Requirement:
Your task is to copy the lines of the data below from the line holding "Click the Serial port COM15 line" through the line holding "Toggle the Smart Fan Mode checkbox", inclusive, exactly and with nothing added.

Pixel coordinate grounding data
● ● ●

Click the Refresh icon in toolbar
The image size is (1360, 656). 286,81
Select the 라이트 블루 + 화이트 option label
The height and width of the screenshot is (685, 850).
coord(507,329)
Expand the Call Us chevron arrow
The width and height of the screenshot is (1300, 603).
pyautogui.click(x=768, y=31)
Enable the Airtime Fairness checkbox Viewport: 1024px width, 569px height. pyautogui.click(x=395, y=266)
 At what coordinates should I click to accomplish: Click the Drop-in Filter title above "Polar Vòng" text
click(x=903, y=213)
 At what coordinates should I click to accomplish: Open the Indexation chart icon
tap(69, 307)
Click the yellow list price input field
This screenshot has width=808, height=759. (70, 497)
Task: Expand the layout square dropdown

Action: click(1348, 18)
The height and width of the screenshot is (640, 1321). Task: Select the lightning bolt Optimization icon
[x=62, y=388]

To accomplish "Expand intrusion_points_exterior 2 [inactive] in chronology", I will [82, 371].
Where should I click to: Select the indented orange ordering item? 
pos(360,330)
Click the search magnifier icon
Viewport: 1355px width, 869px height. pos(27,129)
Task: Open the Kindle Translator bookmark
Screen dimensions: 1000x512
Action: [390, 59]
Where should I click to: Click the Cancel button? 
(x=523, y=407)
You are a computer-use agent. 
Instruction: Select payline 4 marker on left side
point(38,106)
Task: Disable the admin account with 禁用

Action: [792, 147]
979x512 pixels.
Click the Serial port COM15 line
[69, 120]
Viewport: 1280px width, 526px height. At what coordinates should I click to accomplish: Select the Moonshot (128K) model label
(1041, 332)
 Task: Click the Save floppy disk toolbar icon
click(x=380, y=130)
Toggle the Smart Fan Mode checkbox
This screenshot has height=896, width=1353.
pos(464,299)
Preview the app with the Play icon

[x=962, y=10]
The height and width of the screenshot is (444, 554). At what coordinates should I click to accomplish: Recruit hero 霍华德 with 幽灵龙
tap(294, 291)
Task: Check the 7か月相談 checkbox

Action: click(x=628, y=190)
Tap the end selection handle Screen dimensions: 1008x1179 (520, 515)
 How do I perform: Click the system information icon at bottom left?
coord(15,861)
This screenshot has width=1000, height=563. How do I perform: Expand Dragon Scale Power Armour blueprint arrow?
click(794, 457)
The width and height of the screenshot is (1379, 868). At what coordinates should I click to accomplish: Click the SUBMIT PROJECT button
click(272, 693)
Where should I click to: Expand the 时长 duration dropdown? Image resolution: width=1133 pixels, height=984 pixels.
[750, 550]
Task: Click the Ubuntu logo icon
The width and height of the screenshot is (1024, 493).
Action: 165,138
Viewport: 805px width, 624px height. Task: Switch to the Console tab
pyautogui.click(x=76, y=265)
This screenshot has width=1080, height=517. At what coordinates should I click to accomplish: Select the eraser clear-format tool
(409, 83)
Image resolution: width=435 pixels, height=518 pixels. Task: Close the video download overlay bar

● ● ●

Task output:
Click the Serial port COM15 line
[69, 120]
Viewport: 1280px width, 526px height. At what coordinates should I click to accomplish: Select the Moonshot (128K) model label
(1041, 332)
 Task: Click the Save floppy disk toolbar icon
click(x=380, y=130)
Toggle the Smart Fan Mode checkbox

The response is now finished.